这样的自定义函数进行映射是replace方法无法实现的。

2.6 使用get_dummies进行哑变量处理

为了进行建模分析,我们常常还需要对分类变量进行哑变量处理。

In [48]:
cat_vars=['term','grade','emp_length','annual_inc','home_ownership','verification_status']
for var in cat_vars:
    cat_list = pd.get_dummies(combine[var], prefix=var,drop_first=True)
    combine=combine.join(cat_list)

get_dummies函数中我们使用了两个参数。prefix可以为新生成的哑变量添加前缀,这方便我们识别新生成的变量是从原来哪一个变量中得来的。drop_first设置为True将删去所获得哑变量的第一个,这是因为在建模中,有k类的分类变量我们只需要k-1个变量就可以将其描述,如果使用k个变量则会出现完全共线性的问题。

此外,在这里我们选择了使用join而不是merge,这是因为get_dummies返回的结果与原始数据有相同的索引,使用join直接基于索引进行连接更简洁。

In [49]:
 pd.get_dummies(combine['grade'], prefix='grade',drop_first=True)[:5]
Out[49]:
grade_B grade_C grade_D grade_E grade_F grade_G
0 0 0 1 0 0 0
1 0 1 0 0 0 0
2 1 0 0 0 0 0
3 0 0 0 0 0 0
4 0 1 0 0 0 0

如果我们使用merge将需要这样写:combine=combine.merge(cat_list,left_index=True,right_index=True)

最后,将原始的变量删除,并查看处理后的数据:

In [50]:
combine.drop(columns=cat_vars,inplace=True)
combine.head()
Out[50]:
user int_rate loan_status acc_open_past_24mths avg_cur_bal term_ 60 months grade_B grade_C grade_D grade_E ... emp_length_6 years emp_length_7 years emp_length_8 years emp_length_9 years emp_length_< 1 year annual_inc_high home_ownership_OWN home_ownership_RENT verification_status_Source Verified verification_status_Verified
0 792 15.59 0 7 665.0 0 0 0 1 0 ... 0 0 0 0 1 0 0 1 1 0
1 934 14.99 0 5 4953.0 0 0 1 0 0 ... 0 0 0 0 0 1 0 1 0 0
2 631 11.99 0 7 7964.0 0 1 0 0 0 ... 0 0 0 0 0 0 0 0 0 0
3 482 6.03 0 4 27479.0 0 0 0 0 0 ... 0 0 0 0 1 0 0 0 0 0
4 901 12.99 0 2 6964.0 0 0 1 0 0 ... 1 0 0 0 0 0 0 1 0 0

5 rows × 27 columns

2.7 使用concat添加常数项列

下面,我们提取贷款状态为因变量,其他变量为自变量。

In [51]:
X = combine.drop(columns=['user','loan_status'])
y = combine.loan_status

在回归分析中,我们往往还需要为自变量添加常数项列,值全为1。

首先创建一个长度为X的行数,值全为1的列表。
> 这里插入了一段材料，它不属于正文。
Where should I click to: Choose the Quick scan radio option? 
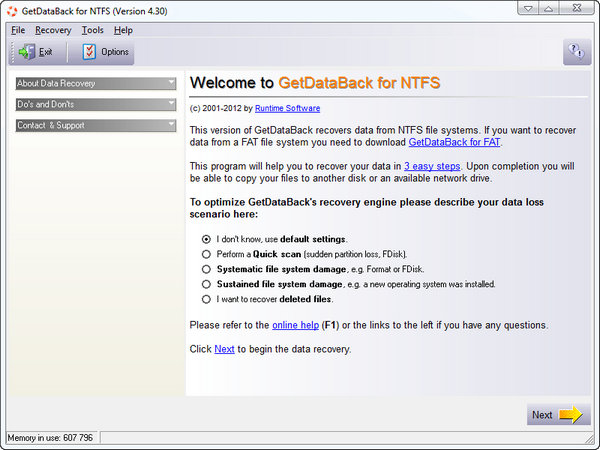click(206, 255)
再将其转化为Series,并命名"const"。

In [52]:
const = pd.Series([1] * combine.shape[0],name="const")

使用reset_index重设X的索引,drop会将原来的索引删除。

In [53]:
X.reset_index(drop=True,inplace=True)

使用concat对数据进行合并,并指定方向为列。

In [54]:
X = pd.concat([const,X],axis=1)
X.head()
Out[54]:
const int_rate acc_open_past_24mths avg_cur_bal term_ 60 months grade_B grade_C grade_D grade_E grade_F ... emp_length_6 years emp_length_7 years emp_length_8 years emp_length_9 years emp_length_< 1 year annual_inc_high home_ownership_OWN home_ownership_RENT verification_status_Source Verified verification_status_Verified
0 1 15.59 7 665.0 0 0 0 1 0 0 ... 0 0 0 0 1 0 0 1 1 0
1 1 14.99 5 4953.0 0 0 1 0 0 0 ... 0 0 0 0 0 1 0 1 0 0
2 1 11.99 7 7964.0 0 1 0 0 0 0 ... 0 0 0 0 0 0 0 0 0 0
3 1 6.03 4 27479.0 0 0 0 0 0 0 ... 0 0 0 0 1 0 0 0 0 0
4 1 12.99 2 6964.0 0 0 1 0 0 0 ... 1 0 0 0 0 0 0 1 0 0

5 rows × 26 columns

这里之所以要先重新设置X的索引,是因为concat是基于索引进行拼接的。这么看来,对于列的拼接其实直接使用join就可以了,不过目前join只能作为DataFrame的方法,我们想拼接DataFrame和Series就必须把DataFrame写在前面:X.join(const)

此外,concat更常用的是进行行的连接。我们看一下concat的参数:pandas.concat(objs, axis=0, join='outer')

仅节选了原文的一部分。